Mesmo voltando a fazer algumas atividades ao presencial, não voltamos à condição de presença plena anterior e nossa relação com os recursos tecnológicos nos faz operar em regime 24/7 (24 horas por dia, 7 dias por semana): ao adicionar uma “camada tecnológica” a tudo que fazemos, aceleramos ainda mais.
No Brasil, 43% da população sente que vive a vida na velocidade x2 (o dado é de 2023 e eu aposto que se fizerem essa pesquisa hoje, esse número aumenta muito).
Ao fazermos mais coisas em uma mesma unidade de tempo, muitas coisas ao mesmo tempo e ainda fazermos tudo sem parar (24/7, por conta das tecnologias) não dá para dizer que a exaustão e a percepção temporal de que vivemos sete anos em um mês é apenas uma sensação.
Vale observar que “unidade de tempo”, “percepção temporal” e “aceleração social” são noções forjadas a partir de uma concepção específica de tempo: o tempo cronológico ocidental, ocidentalizante e ocidentalizado: esse que regula as vidas das pessoas no cotidiano e que, portanto, por mais que tenha componentes de escolha privada, é profundamente coletivo.
Existem outras concepções de tempo como, por exemplo, aquelas cultivadas por povos tradicionais, indígenas e africanos. Noções que integram a ideia de que o tempo não aponta apenas para a frente, que ele é o tecido da nossa vida (como diria Antonio Candido), que nos une enquanto convivas a todos os outros elementos da natureza e que, portanto, deve ser desfrutado e proporcionar que construamos afetos.

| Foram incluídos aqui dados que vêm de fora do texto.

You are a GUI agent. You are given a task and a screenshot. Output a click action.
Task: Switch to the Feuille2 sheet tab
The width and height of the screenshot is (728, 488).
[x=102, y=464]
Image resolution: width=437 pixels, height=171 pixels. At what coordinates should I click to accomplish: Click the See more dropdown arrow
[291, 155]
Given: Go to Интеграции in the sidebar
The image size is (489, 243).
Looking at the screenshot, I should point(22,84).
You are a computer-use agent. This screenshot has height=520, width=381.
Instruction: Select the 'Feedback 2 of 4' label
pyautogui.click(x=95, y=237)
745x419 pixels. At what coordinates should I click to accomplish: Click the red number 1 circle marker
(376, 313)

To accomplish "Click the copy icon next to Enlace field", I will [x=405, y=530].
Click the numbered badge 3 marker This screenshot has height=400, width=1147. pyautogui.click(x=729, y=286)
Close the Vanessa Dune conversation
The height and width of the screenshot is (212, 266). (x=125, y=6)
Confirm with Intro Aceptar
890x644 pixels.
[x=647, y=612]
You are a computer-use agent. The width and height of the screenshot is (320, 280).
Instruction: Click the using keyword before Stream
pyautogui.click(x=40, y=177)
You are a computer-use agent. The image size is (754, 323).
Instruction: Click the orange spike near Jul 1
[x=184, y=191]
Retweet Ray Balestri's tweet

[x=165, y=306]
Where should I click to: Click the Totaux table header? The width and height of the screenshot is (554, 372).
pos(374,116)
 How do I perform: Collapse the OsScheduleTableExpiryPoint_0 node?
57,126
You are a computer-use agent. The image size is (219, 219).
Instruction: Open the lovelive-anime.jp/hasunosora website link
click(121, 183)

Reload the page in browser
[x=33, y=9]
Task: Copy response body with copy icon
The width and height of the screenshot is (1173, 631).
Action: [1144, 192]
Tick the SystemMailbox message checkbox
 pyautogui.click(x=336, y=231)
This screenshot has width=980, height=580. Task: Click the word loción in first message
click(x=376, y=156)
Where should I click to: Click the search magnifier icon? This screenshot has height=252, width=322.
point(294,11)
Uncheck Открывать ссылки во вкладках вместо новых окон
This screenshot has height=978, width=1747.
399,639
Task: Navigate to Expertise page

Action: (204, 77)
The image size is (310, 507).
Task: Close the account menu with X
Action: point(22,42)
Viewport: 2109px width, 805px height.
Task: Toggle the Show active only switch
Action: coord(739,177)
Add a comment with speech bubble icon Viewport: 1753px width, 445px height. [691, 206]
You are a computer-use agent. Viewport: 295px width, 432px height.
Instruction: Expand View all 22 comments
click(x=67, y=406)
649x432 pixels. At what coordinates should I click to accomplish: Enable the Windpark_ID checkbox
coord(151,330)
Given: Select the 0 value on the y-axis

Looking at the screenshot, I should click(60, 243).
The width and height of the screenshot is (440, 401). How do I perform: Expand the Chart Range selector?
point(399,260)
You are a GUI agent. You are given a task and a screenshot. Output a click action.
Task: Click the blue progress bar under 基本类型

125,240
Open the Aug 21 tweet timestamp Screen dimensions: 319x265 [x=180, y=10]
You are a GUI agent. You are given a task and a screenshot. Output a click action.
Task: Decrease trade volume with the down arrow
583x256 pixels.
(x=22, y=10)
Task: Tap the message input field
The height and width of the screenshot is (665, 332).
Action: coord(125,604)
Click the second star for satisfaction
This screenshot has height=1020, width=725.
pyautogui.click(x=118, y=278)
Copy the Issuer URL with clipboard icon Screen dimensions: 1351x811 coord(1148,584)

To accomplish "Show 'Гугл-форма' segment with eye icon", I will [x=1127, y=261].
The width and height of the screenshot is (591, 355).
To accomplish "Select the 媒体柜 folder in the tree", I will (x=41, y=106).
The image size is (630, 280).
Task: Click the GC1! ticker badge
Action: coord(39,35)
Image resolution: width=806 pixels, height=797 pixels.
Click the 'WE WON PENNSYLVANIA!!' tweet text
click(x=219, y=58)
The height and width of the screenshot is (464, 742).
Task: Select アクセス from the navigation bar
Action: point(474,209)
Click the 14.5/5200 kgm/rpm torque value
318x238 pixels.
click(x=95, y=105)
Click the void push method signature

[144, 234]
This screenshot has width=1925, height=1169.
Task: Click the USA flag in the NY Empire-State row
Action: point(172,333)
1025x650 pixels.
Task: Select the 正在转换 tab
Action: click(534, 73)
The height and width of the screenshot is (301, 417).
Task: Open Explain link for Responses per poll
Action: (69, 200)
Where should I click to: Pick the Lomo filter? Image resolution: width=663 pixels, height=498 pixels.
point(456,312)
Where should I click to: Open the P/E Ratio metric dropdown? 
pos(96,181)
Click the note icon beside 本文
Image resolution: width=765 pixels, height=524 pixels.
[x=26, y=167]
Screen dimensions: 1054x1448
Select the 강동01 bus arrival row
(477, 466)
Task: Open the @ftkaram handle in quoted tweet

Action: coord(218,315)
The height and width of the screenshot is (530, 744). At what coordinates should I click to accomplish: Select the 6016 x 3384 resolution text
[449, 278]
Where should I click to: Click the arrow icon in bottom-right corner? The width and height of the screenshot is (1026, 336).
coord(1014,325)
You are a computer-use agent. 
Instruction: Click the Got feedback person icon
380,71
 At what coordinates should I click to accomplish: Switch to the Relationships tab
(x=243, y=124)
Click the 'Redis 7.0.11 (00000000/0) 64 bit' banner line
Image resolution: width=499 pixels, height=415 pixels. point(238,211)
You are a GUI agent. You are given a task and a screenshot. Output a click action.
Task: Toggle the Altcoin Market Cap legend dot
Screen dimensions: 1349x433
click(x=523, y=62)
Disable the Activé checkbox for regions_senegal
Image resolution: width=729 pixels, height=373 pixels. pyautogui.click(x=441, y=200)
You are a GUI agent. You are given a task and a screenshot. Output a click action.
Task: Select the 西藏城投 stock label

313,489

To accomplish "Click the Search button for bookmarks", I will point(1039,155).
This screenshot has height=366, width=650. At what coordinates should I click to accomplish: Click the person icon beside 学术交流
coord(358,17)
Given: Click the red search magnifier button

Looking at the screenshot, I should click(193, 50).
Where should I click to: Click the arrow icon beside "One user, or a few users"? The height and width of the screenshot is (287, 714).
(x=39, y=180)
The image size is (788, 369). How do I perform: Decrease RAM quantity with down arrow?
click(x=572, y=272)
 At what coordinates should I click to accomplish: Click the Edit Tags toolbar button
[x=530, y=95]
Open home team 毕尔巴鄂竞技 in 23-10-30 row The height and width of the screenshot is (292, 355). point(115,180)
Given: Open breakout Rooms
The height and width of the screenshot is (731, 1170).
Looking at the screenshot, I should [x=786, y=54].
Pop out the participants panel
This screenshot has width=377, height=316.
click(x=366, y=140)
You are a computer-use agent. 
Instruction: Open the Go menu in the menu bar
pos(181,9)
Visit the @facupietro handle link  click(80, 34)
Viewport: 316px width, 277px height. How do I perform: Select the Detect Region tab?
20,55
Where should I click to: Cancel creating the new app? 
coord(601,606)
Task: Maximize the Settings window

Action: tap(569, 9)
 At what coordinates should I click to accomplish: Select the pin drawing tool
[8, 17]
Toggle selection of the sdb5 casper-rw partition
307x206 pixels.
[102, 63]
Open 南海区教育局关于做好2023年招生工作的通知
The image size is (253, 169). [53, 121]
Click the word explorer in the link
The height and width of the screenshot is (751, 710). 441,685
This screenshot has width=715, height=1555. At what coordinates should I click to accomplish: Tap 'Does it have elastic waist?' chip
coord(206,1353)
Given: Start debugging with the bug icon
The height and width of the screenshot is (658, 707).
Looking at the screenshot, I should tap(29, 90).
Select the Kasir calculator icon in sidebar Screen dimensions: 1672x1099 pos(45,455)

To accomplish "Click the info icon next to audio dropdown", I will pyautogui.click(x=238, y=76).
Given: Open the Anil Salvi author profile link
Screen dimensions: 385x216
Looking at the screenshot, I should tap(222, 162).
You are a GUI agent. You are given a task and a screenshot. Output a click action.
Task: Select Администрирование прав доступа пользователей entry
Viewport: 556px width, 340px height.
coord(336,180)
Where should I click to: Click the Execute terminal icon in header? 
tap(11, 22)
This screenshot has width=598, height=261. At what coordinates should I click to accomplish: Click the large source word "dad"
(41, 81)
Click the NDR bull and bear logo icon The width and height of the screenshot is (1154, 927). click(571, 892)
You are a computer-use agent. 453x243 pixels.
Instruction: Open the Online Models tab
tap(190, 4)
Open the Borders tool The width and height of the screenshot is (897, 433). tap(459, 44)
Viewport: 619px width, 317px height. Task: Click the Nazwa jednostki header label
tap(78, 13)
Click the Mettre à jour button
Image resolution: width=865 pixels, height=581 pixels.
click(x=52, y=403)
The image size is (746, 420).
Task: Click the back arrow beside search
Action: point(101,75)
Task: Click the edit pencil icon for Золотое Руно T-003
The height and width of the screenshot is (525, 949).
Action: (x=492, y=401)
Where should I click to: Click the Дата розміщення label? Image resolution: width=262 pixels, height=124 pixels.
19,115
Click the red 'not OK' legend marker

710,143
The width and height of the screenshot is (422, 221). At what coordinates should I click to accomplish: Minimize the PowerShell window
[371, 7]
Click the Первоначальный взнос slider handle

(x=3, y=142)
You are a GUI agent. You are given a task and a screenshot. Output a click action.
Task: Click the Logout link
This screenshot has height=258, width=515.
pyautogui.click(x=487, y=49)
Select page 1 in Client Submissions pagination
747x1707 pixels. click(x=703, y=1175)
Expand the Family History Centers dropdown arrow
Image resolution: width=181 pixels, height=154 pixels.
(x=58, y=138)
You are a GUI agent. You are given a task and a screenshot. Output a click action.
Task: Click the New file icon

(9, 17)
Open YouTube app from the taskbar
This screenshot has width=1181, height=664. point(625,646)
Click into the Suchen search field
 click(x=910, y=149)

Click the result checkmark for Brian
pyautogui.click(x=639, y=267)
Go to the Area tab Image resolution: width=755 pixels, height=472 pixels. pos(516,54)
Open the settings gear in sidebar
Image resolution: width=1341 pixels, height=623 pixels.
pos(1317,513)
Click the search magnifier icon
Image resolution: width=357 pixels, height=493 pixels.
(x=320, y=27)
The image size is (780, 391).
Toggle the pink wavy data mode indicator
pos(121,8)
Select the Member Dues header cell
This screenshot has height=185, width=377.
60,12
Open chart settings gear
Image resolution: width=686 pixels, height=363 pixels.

É por isso que desacelerar não é ser devagar, mas sim questionar este modo acelerado que justifica e é justificado por uma noção de progresso, desenvolvimento e avanço que, por sua vez, está na origem da ideia de que podemos (e devemos) controlar o tempo e manejá-lo de forma a obter de cada duração o melhor resultado possível. Krenak afirma que esta ideia que fazemos do tempo, como flecha que aponta apenas para frente, está na origem desta nossa vida acelerada. E que o futuro é ancestral.
Enquanto operarmos no tempo cronológico, cronometrado, controlado e vivermos no ritmo ininterrupto, anestésico e automático, seguiremos acelerados e contribuindo para reproduzir a aceleração como cultura e único caminho possível. E se, diante disso, continuarmos prescrevendo cuidado sem construir coletivamente condições para a desaceleração, estaremos reforçando desigualdades. Por isso, diante da sensação de que sete anos se passaram em um mês, em vez de tentar solucionar a questão olhando apenas para esta pessoa e o que ela pode fazer com sua própria saúde e cuidado, o melhor a fazer é começar a identificar as causas desta sensação em diversos âmbitos: individual, interpessoal, cultural, social e sistêmico. E cuidar em todos eles.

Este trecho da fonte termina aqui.